#### TASK TO CARRY OUT
What you return has to match the listing below line for line.
═══ DATA EXTRACT ═══
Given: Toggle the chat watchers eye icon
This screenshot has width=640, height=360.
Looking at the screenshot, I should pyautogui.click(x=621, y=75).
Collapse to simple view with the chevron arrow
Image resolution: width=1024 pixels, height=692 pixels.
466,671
═══
#### WRITTEN SOLUTION
Given: Toggle the chat watchers eye icon
This screenshot has width=640, height=360.
Looking at the screenshot, I should pyautogui.click(x=621, y=75).
Collapse to simple view with the chevron arrow
Image resolution: width=1024 pixels, height=692 pixels.
466,671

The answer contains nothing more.